The Soviet Union was the country that supported India’s struggle for independence and supported the formation of Indian statehood, economy, industry, and social sphere in the first steps. India has made tremendous strides in its efforts to develop, especially in recent times, under the leadership of Prime Minister Modi. His “Made-in-India” push was heard by many, including in Russia, and we are trying to implement these plans together with our Indian friends, the President Vladimir Putin said, responding to a student from India at the Baltic Federal University.

Indo-Russian relations date back many decades now. They began to develop actively in the mid-1950s and solidified contemporary Russia as the second most important supplier of goods to India and India’s fourth largest trading partner, behind the United States, China and the UAE.

India is developing at a remarkable pace. India's GDP growth is 7.7 percent, this is one of the highest rates of economic development and economic growth in the world. And this was also done thanks to the leadership qualities of the current Prime Minister, the Russian leader continued.

So far, Russia and India have established an extensive organizational and administrative infrastructure for cooperation at different levels. Countries work within the Intergovernmental Commission on Trade, Economic, Scientific, Technical and Cultural Cooperation, the High-Level Committee on Scientific and Technical Cooperation, the Business Council for Cooperation with India.

Although all institutions functioning and the seemingly dynamic development of political relations, business and scientific cooperation, trade turnover between countries is extremely unbalanced.
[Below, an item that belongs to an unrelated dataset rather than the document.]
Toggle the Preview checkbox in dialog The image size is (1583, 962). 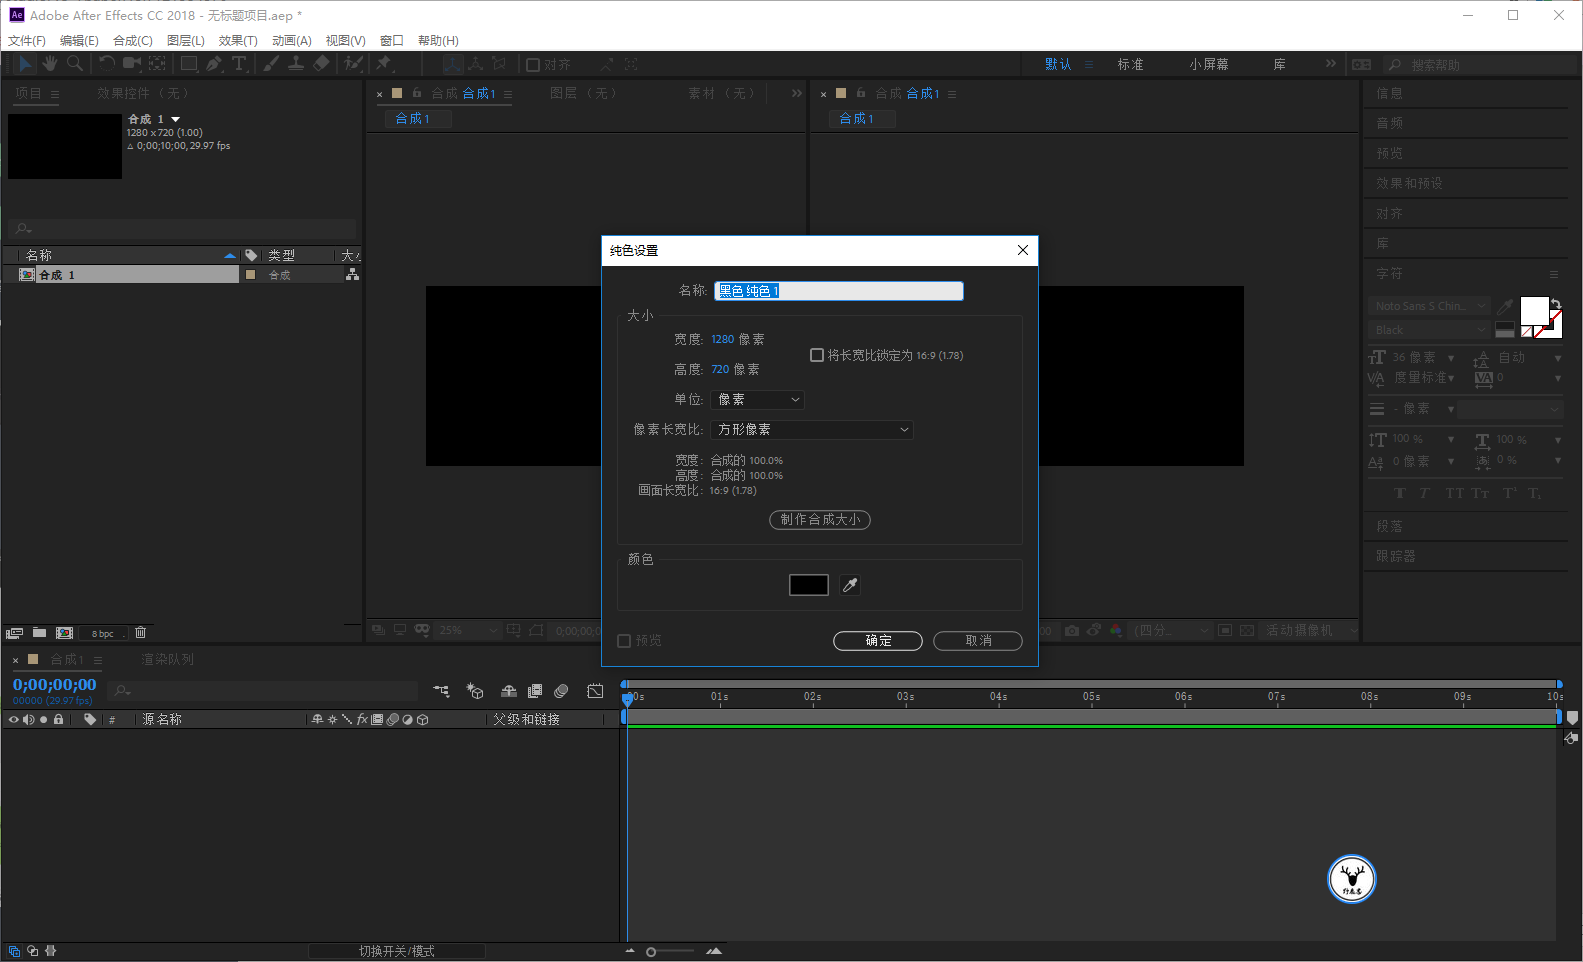pos(624,641)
By the end of 2023, Russia exported 51 billion dollars out of 54 billion to India, and only 3 billion is what Indian supplies.

The adoption of a 12th package of sanctions against Russia, and with it an almost complete ban on the export of diamonds from Russia was taken cautiously in India. Transactions in national currencies also remain questionable: the rupee is not convertible. If we assume hypothetically that the rupee becomes more convertible and, say, on the Moscow Exchange the rupee-ruble pair and on the Indian exchanges the rupee-ruble pair, this will facilitate the development of trade turnover.

These problems may negatively affect the dynamics of trade and investment interaction. It is worth mentioning that Russia and India have extensive experience in joint hydrocarbon production: Indian companies own shares in Russian projects Sakhalin-1, Vankorneft and Taas-Yuryakh Neftegazodobycha. In addition, Russia and India are developing cooperation in the field of exploration and production of hydrocarbons on the Arctic shelf. Since 2017, Russian Gazprom Neft and Indian Oil & Natural Gas Corporation have been focusing on exploration opportunities in the Dolginskoye field in the Pechora Sea in the European part of the Arctic Ocean. Another Russian company, Rosneft, and the Indian ONGC Videsh Ltd also develop Arctic offshore cooperation.

Suffice to say that the largest foreign investment in the Indian economy - at least so far this has been the case - came from Russia: our company Rosneft invested 23 billion dollars in the acquisition of an oil refinery, a network of gas stations, a port, etc. They also have a plan for the future: they want to build a factory and so on. Well, this is just one example, the President noted, keeping conversation with students.

At the end of 2023, the share of Russian crude oil imports increased 10 times, to 20% in the crude oil import basket, compared to 2021–2022. It is expected that in 2024 it will be 30%.

It is reasonable to consistently expand Indo-Russian interaction in the international arena, including promoting the strengthening of promising multilateral formats of cooperation, such as BRICS, which has already become one of the supporting pillars of the global architecture. It is important for the Russian side that India adheres to an independent foreign policy, which is not easy nowadays.

This is not just, you know, a statement - it is vital for joint work arrangements. It enables to predict the actions of our partners in the medium and longer term. This is important in practical work: can we trust the country or the leadership of the country whom we cooperate with, or tomorrow it will make decisions which do not even correspond to its national interests. Such “games” do not work with India – I assure you. There is a strong, nationally oriented leadership of the country, concluded the Russian leader.